__MATERIAL TO PROCESS__
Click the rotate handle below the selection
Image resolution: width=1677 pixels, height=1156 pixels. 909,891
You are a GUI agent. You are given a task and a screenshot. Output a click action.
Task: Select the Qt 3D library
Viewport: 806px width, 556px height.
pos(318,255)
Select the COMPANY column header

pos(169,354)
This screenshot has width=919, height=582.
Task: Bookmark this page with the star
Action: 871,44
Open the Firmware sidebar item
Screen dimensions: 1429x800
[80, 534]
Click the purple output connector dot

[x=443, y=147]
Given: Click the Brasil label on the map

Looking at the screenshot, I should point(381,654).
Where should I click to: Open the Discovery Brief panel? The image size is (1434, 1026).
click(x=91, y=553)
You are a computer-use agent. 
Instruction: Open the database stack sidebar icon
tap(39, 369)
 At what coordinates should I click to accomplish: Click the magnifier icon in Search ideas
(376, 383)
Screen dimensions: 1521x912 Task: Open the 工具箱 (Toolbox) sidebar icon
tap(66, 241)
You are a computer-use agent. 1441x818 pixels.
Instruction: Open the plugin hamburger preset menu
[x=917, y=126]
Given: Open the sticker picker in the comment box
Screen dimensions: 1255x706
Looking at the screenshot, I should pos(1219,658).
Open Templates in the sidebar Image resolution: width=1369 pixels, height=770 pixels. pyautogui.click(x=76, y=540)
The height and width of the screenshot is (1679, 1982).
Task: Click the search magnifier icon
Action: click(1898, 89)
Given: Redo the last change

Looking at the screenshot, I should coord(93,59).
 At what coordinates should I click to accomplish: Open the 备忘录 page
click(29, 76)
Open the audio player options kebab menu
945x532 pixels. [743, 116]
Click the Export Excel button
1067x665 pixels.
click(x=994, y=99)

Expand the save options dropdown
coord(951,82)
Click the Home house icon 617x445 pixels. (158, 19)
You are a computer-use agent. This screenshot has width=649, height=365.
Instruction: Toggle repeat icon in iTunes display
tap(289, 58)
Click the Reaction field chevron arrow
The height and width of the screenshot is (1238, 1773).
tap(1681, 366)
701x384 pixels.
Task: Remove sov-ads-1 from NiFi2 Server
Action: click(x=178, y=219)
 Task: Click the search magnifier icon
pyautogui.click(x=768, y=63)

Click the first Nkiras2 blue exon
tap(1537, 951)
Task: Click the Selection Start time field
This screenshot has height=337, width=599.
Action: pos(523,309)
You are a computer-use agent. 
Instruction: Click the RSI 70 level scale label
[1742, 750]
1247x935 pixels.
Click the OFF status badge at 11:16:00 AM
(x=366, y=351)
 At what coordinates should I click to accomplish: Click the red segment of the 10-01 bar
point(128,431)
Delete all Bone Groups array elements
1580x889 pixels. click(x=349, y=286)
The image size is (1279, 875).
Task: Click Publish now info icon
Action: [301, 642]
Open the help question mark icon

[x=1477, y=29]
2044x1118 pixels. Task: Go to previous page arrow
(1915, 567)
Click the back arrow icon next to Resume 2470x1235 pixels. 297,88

__REQUIRED ACTION__
Determine how many lines in the data include "agent", and let the answer be that number alone.

__WRITTEN SOLUTION__
5